● Records supplied
--------------------------------

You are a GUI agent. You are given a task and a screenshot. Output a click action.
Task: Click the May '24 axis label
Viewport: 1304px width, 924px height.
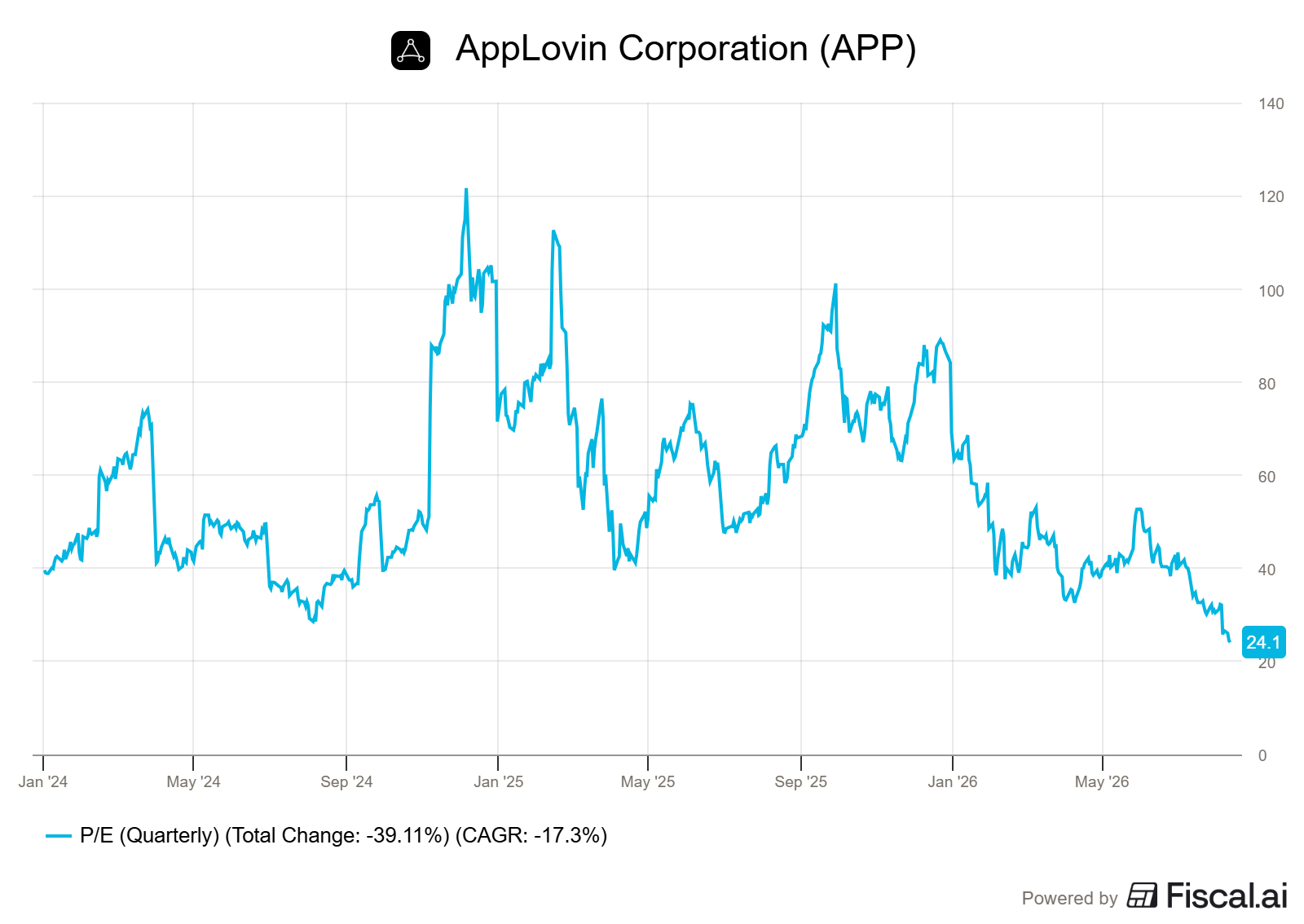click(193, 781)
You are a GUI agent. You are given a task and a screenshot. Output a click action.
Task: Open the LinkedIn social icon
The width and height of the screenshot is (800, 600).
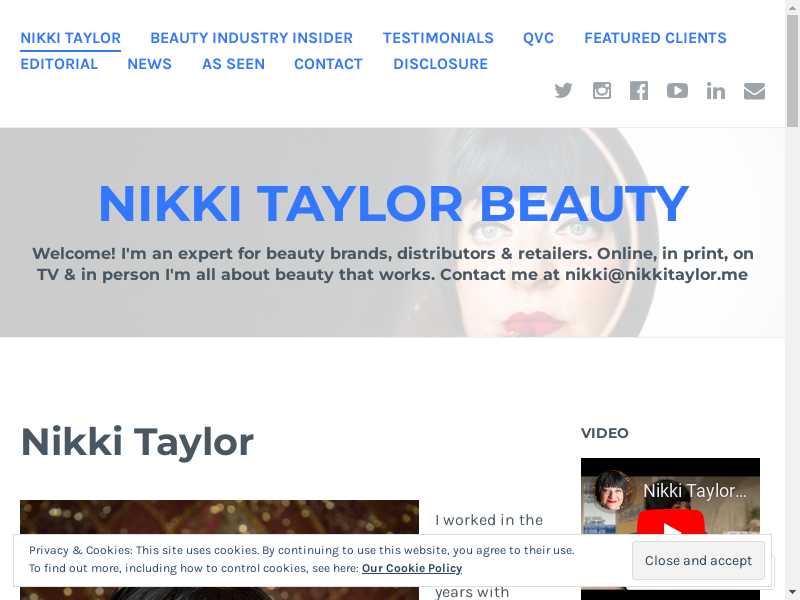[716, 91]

--------------------------------

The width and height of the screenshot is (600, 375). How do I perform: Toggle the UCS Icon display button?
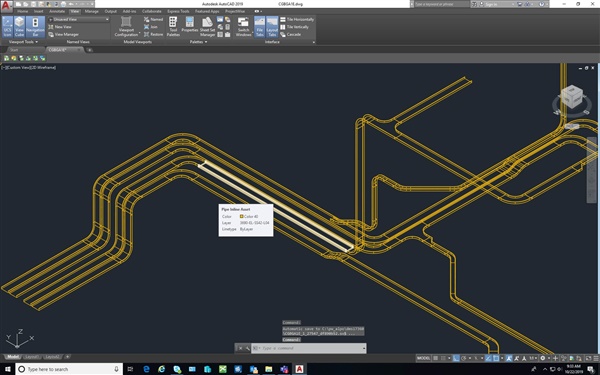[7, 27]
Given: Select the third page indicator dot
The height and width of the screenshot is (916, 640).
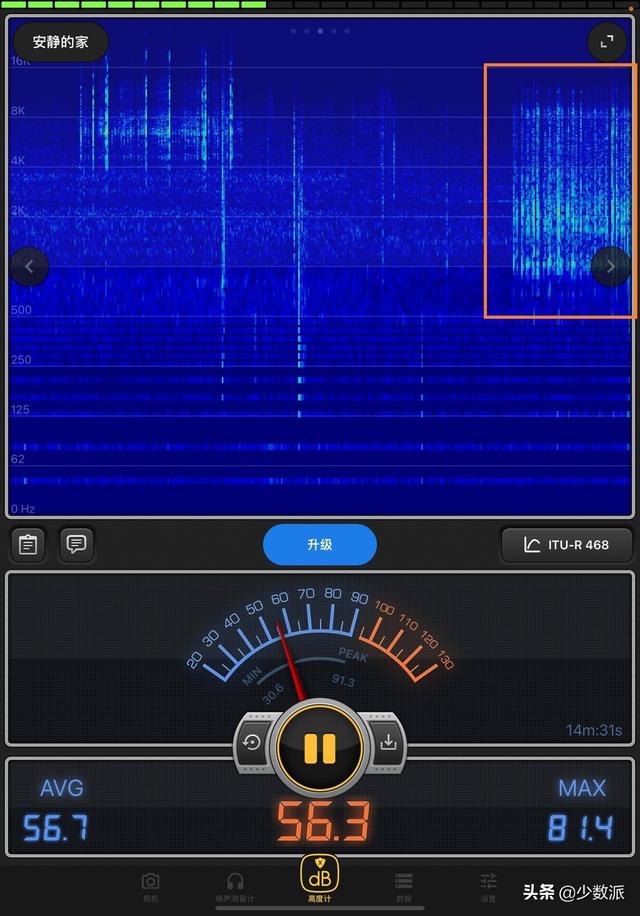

--------------------------------

● Directions for this task
Text only, no pictures: please print exactly the lines above from the line with "The width and height of the screenshot is (600, 375)." up to and including the line with "The height and", and nothing else.

● Solved problem
The width and height of the screenshot is (600, 375). How do I perform: Toggle the UCS Icon display button?
[7, 27]
Given: Select the third page indicator dot
The height and width of the screenshot is (916, 640).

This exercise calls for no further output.